But a big argument on the right, *right now* -- and I masochistically keep track of Newt Gingrich's Twitter -- is that we can't pass, say, the EFCA, because it is a step towards "European-style socialism." The right is united in this chorus.
So when I see Geithner say his own version of it -- we can't do policy X because we are the USA, dammit, not Sweden -- it makes me think what I said -- that, wow, basically ideology does trump pragmatism. (Not that I would expect anything less; it is simply that right now it especially seems preposterous.)
My ultimate goal would be for the US to have a type of syndicalist economy where the means of production were administered by democratic unions, blah blah, yadda yadda. And, yes, a lot of specific policy proposals are more Keynesian, aka "reformist," than that.

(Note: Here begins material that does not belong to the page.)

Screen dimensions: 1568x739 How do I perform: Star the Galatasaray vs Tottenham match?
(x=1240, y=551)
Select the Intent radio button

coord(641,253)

So the whole "ARE YOU NAIVE?? WHY SHOULD YOU BE SURPRISED THEY THINK LIKE THIS???" - type stuff -- yeah, man, I get it. But there are also times where even the audacity (of hope in the capitalists to make it all well) seems just really out in left field,given the specific historical and cultural moment we exist in.
Know what I mean? Or does this just sound ridiculous?
-B.
Jordan Hayes wrote:
"He's just saying it because so many other people (including Krugman) have been saying an equally boneheaded and stubbornly ideological thing: Sweden did it, so can we. So it's a little of the 'rubber/glue' ... but neither side makes sense."